Crack addicts aren’t running my rural hospital

State Representative Jason Spencer thinks Georgia’s hospitals are like crack addicts because they support Medicaid expansion funding. Spencer, a Republican who represents citizens in the Woodbine area, said in a Face Book post, “By the way, many hospitals are addicted to the current reimbursement structure in Medicine (the main problem with the healthcare). They are like addicts on crack.

I’ve been lucky enough to know every person serving on the Hospital Authority Board of Washington County Regional Medical Center (WCRMC). Chaired by retired Elder Middle School Principal Bern Anderson, the Board includes former County Commissioner Carl Forrester, retired state employee Bobby Anderson, Head Start Director Susie Wilcher, retired teacher Adam Adolphus, and Thiele Kaolin employees Marc Sack and Rob Mathis. When the hospital’s CEO, Jimmy Childre, Jr. began working there, he did so initially as a volunteer, taking no salary.

These people know that having a good hospital does more than save lives; it creates jobs (375 full-time employees at WCRMC, according to the hospital), keeps money in the local economy, helps attract businesses to our county, and improves health outcomes. The Authority Board also wants to cover the costs of running a good hospital.

That doesn’t make them crack addicts.

Hospitals, including WCRMC,  get just 93 cents on the dollar for Medicaid patients. Every time they do what hospitals are supposed to do, like save a life or safely deliver a baby, someone has to find a way to collect the unreimbursed expenses (which holds for private insurance, Medicare, and Medicaid patients). The Sandersville Progress has reported on new ways WCRMC is improving collection of payments for services, but, like many other rural hospitals, we will always have some patients who simply cannot pay their bills.

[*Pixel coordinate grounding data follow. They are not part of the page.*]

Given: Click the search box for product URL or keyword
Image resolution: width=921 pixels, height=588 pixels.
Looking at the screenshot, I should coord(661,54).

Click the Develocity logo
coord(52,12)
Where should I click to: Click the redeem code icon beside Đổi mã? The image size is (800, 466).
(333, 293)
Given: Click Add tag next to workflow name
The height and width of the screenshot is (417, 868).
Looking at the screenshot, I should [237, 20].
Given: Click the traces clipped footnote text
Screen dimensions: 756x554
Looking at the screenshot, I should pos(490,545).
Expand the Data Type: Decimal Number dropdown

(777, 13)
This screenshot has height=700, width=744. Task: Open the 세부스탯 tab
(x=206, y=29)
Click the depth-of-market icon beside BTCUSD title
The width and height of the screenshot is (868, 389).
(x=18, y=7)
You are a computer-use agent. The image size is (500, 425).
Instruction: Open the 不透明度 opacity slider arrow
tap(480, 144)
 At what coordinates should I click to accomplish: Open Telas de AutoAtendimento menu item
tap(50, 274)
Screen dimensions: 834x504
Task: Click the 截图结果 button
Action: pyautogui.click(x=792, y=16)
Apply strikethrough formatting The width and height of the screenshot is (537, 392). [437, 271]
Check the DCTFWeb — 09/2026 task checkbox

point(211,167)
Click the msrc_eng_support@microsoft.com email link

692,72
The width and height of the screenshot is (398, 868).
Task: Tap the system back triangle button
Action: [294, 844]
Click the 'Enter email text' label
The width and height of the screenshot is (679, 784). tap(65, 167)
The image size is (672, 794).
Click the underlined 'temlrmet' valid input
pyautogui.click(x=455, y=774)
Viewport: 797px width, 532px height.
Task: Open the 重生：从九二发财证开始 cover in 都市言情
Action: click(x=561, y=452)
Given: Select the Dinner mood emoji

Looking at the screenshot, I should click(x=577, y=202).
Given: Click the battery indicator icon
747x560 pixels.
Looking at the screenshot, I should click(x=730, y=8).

Governor Deal could still take action in the legislative session that begins today to increase the flow of Medicaid funding to our state’s hospitals while the Federal government carries the full cost for three years. Deal chose to pass on that, sending the money to other states who did the math on protecting rural hospitals (even the conservative Georgia Hospital Association said we need those dollars in Georgia).

According to Hometown Health CEO Jimmy Lewis, one million rural Georgians are treated in small community hospitals every year, in addition to those traveling through rural areas who may need emergency care. Governor Deal’s decision has already hurt the communities of Folkston, Arington, and Richland in the southwest part of our state, who saw their hospitals shuttered last year. Rep Spencer said (boasted maybe) that as many as 20 more small hospital closures could happen in our state in the next two years.

Our elected legislators will be hell-bent for leather to finish the session that opens today so they can raise campaign money and get on with the work of being re-elected in the November elections.

Elected power, just like crack, can be addicting. Maybe Georgia’s voters will consider electoral interventions when they go to the voting booth in 2014.